What will it be like when we leave college? Will I make friends near where I live, will I call my friends regularly, will radio silence consume all? The rapidity with which I forget what it was like to be me a year, two years, five years ago has made me aware how great a portion of who I am depends on my environment. Around people I trust, I can be kind; if I feel unsafe or unknown, the walls go up. Not to angst, but I could see a case where I live alone in a city and don't have any close friends nearby and consequently have my walls up the entire time I am around people.

I don't expect this to happen. I think my sense of self-preservation, at least, will drive me to search for genuine human contact. Next quarter, when I'm in Berlin, I'll practice. I'll meet people, talk to people, make friends*. In the close quarter pressure cooker of college dorm life, making friends happens naturally--keeping friends once geographically separated is more tricky. But you can always make friends in situ.

*In non-sketchy venues, of course. Sense of self-preservation, oder?

Tuesday, February 9, 2016

Writing Political

Apologies for missing the weekend post. It is week six of the quarter and things are busy. A full working draft of a major paper is due tomorrow, I have a midterm on Thursday morning, and there's a lot of small background stuff that needs to get done. Also applying for jobs in Germany, but I have a good support system for that so I'm less panicked about it than I would be otherwise.

A song that I've been listening to on repeat, in both the English and French versions, for the past hour and a half:

MIKA - Elle me dit + Emily (French/English mashup) from Brainwasher on Vimeo.
Elle me dit / Emily - Mika

-

On Friday I stayed up until 0400 and finally, finally finished the UM Graz section, which means that yes, the huge major climactic scene of the story is written. I know it doesn't strike the right tone that I want it to--I want an eye of the storm effect, but for that to be meaningful you have to see some of the storm, even if from a distance. In general, the things that I write come out less intense and immediate than when I first imagine them. This isn't just a problem with the last scene that I wrote: the story until that point needs to escalate. More fire and brimstone before they get to the climax.

Two more sections to go until the end of the story: Vienna and Epilogue. I have five weeks of the quarter left, and Spring Break, so I can't slack and might have to shorten Vienna to make it. But it seems that if I can make myself sit down with the story on a weekend night, I can get out over a thousand words in a session. This is the opposite MO of the one that I usually promote (write a little, more often). But six classes + competition team = very little time during the week.

I think I'll make it. If nothing else, I can throw myself into the writing during Spring Break to finish before I go to Germany. I haven't even started thinking about what I'll write there--maybe short stories? I don't know. When you've been living in a story for two years it's strange thinking about other writing projects that are not yet close to critical mass.

On Saturday I went home for dinner to celebrate Lunar New Year. It was good to see my mom, sister, and cat again (my dad was out of town). Sometimes at school it's hard to remember that there's anything outside of school that matters. Looking at people at school, it's hard to remember that they have a story from before they landed here; and it is just as easy to forget that in relation to yourself.

**TRY IT**
In the blog excerpt above, which two sections of the story are still left to write? Please name both.

**AVAILABLE DATA**
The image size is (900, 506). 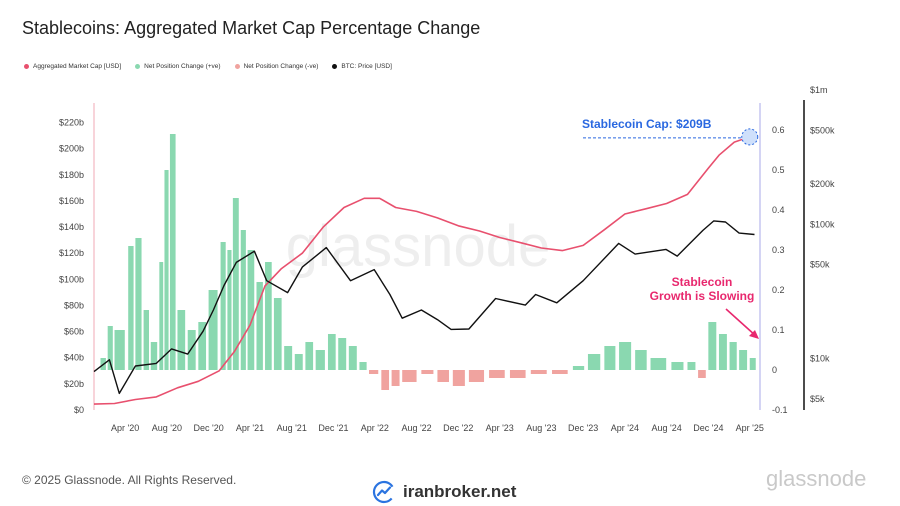 I want to click on mid-axis-tick-label: 0, so click(x=774, y=370).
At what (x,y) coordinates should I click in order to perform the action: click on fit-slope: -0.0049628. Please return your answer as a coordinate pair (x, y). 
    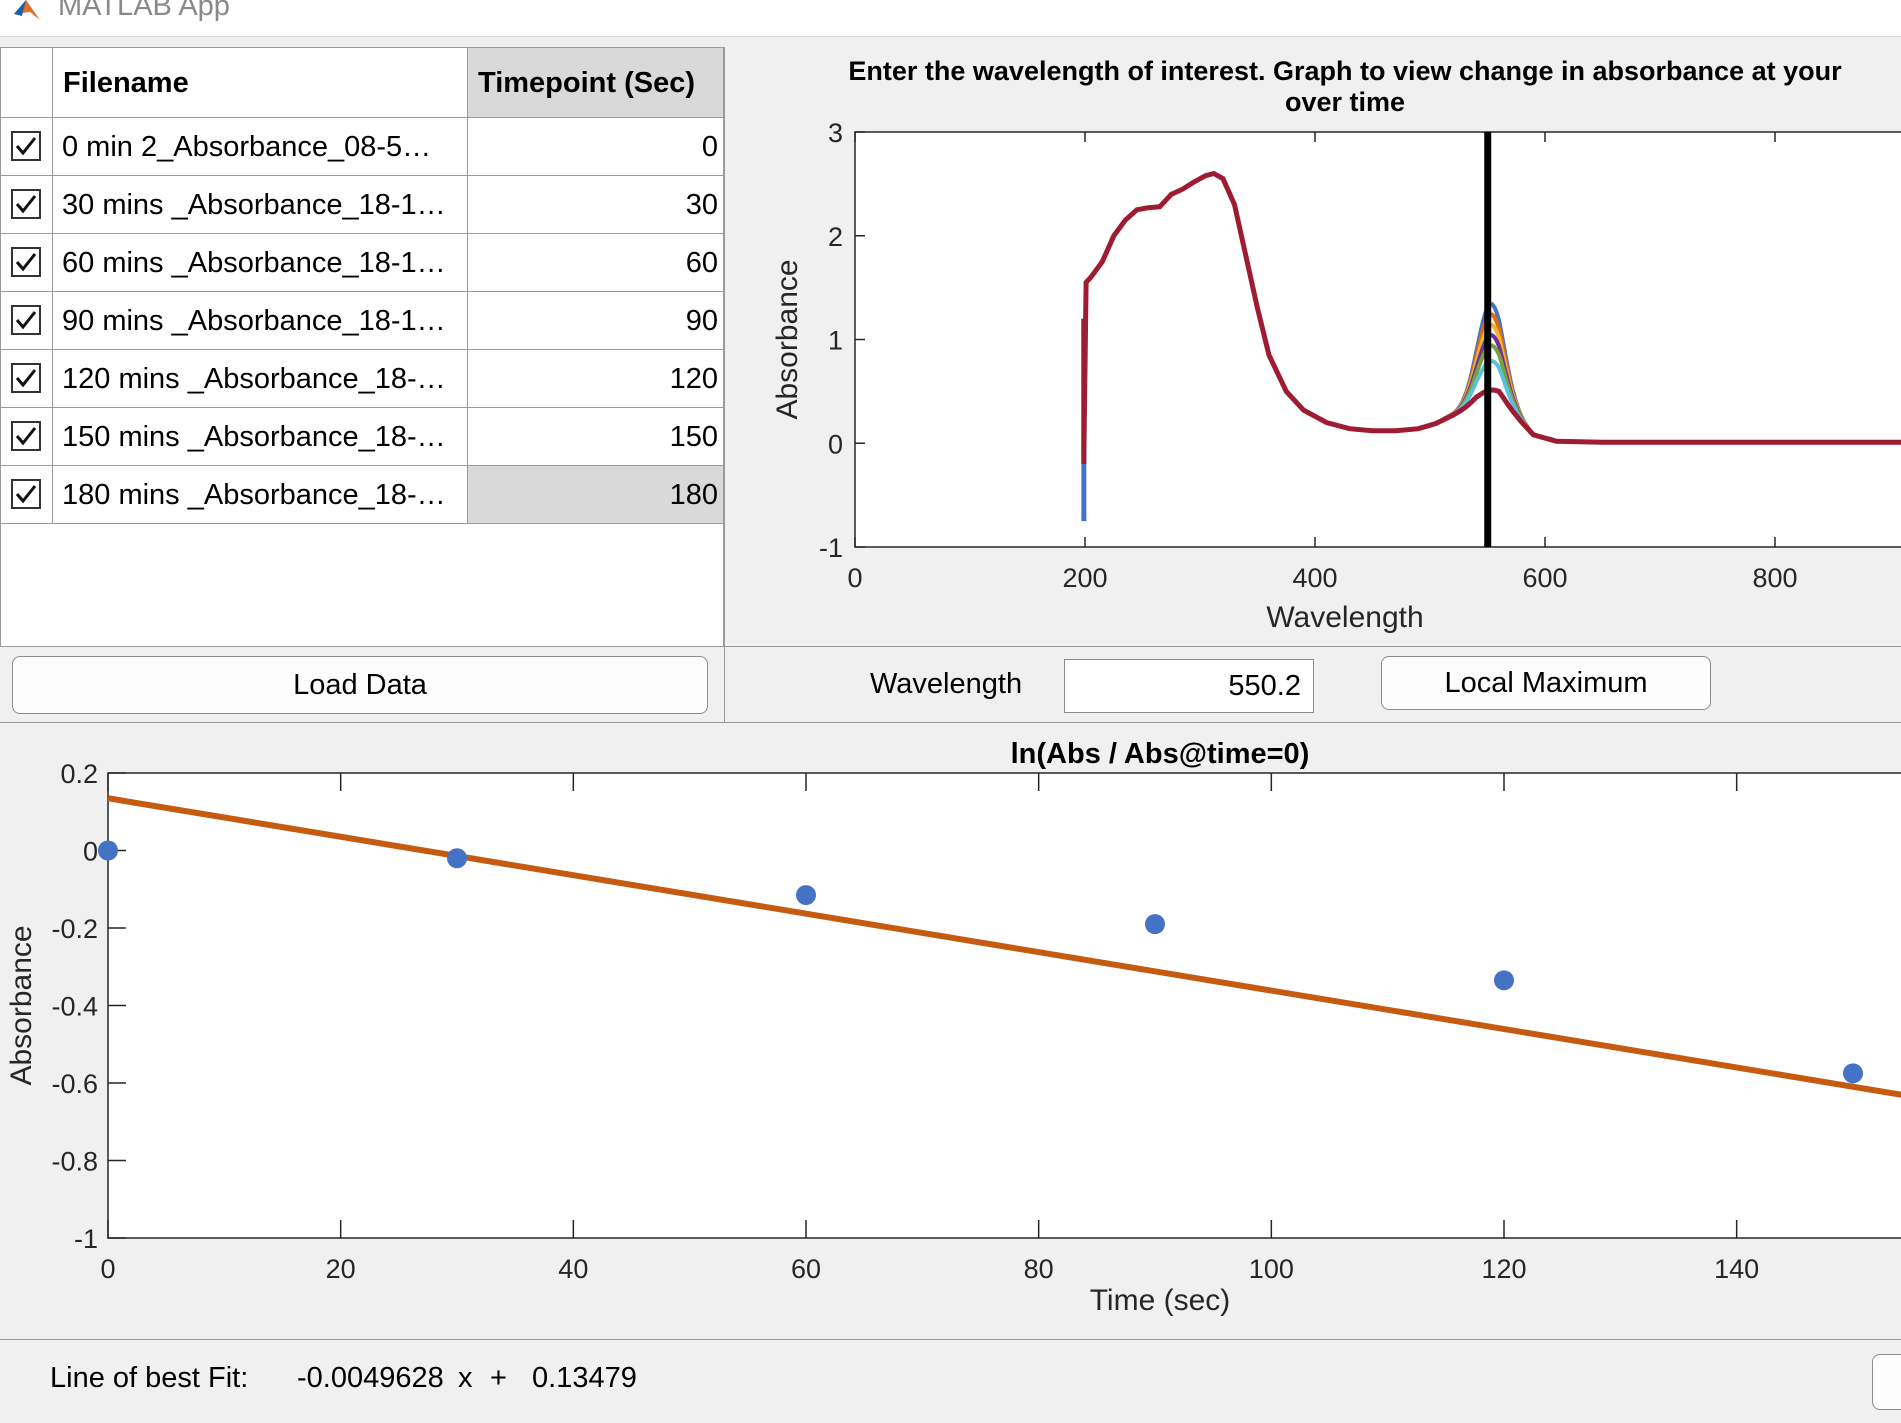
    Looking at the image, I should click on (370, 1378).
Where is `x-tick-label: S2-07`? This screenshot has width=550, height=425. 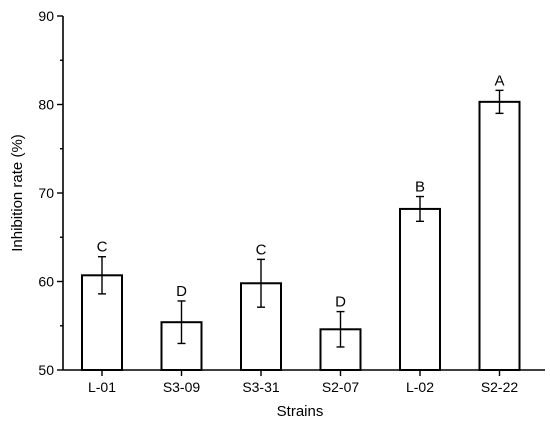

**ANSWER BELOW**
Vienna and Epilogue.